Степунов, разъединив сапогом лежащие друг на друге тела, убедился, что дело сделано до конца. Шепотом матерясь, принялся за ноги перетаскивать трупы к заранее вырытой на дне Оврагов прямоугольной яме. Русая голова Михася безжизненно волочилась по кочкам; лицо его казалось испуганным и удивленным. “Хоть бы помог, чертяка”, обиженно думал Федор, косясь на Якова Шейниса.
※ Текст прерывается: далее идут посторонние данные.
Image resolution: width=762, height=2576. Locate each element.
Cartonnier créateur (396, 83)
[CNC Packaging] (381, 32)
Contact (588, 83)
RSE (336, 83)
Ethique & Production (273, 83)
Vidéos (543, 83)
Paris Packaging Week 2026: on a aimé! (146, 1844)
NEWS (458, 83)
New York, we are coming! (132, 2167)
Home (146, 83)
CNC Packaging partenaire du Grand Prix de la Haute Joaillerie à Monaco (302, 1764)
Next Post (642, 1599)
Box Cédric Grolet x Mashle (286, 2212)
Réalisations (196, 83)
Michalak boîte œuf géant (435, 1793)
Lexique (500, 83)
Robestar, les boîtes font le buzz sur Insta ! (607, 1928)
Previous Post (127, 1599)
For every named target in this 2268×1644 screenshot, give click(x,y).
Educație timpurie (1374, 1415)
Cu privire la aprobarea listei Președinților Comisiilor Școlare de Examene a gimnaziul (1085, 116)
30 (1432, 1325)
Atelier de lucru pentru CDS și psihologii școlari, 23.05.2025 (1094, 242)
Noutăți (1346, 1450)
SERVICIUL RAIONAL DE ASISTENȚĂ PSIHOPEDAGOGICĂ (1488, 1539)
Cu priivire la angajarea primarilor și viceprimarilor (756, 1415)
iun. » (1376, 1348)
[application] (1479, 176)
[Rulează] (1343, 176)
А Яков, не отрываясь, серыми злыми глазами молодого и сильного волка смотрел на застывшее над западом пламя.
Гигантским холодным пожаром над западом стыл закат, и в этом пожаре сгорало все, что приснилось. Сгорали холмы и овраги, леса и покрытые васильками поляны, сгорали дороги и гати, озера и тихие реки, болота в лесах и ручьи в заросших ольхой ложбинах. Черными хлопьями копоти над горизонтом густели тучи, в пролом между ними пожар струился брызжущим веером; вакханальным потоком лучей изливался на погибшую землю. В Волчьих Оврагах отблески пламени бродили по лицам убитых отца и сына, в лесу следы его меркли на стволах сосен, а за холмом, в местечке, огонь низвергался в окна крестьянских хат, дрожал в маленьких глазках только что появившегося на свет пронзительно кричащего существа, в глазах измученной лежащей в постели женщины, в глазах суетящихся вокруг родственниц и соседок. По пути запаляя стволы деревьев, пожар спускался к Ужени, по распущенным прядям плакучих ив переливался в реку. Сгорающая река уносила его к востоку, в сторону польского кладбища; по всей июньской земле, на плитах старых и новых кладбищ сгорали и становились все неразборчивей славянские и еврейские, латинские и арабские слова и даты: священная грустная летопись Белоруссии сливалась с наступающей вслед за пожаром тьмой. Из этой бездонной тьмы на сгорающее местечко раскатисто крикнул сыч, крик его подхватили перепел и неясыть, гневно гукнула выпь, клекотом отозвался ворон, засмеялись вороны с сороками, — и вдруг, заглушая все остальные звуки, запели вдали соловьи. Два томных и нежных голоса летели к горящим крышам, переливаясь, пели на птичьем своем языке птичью Песнь Песней, — и в сгорающей синагоге склоненный над книгой Борех Злочевер на миг оторвался от чтения; посмотрев в окно, улыбнулся чему-то мечтательно — и снова, покачиваясь, зашевелил губами. В синагоге было темно и пусто, и только свеча в железном стакане еще давала огонь, и в его умирающем свете еще видны были квадратные буквы, — а на низкие крыши местечка уже ложились страшные тени, и во дворах его, приветствуя ночь, собаки уже залились тонким, злобным и радостным лаем.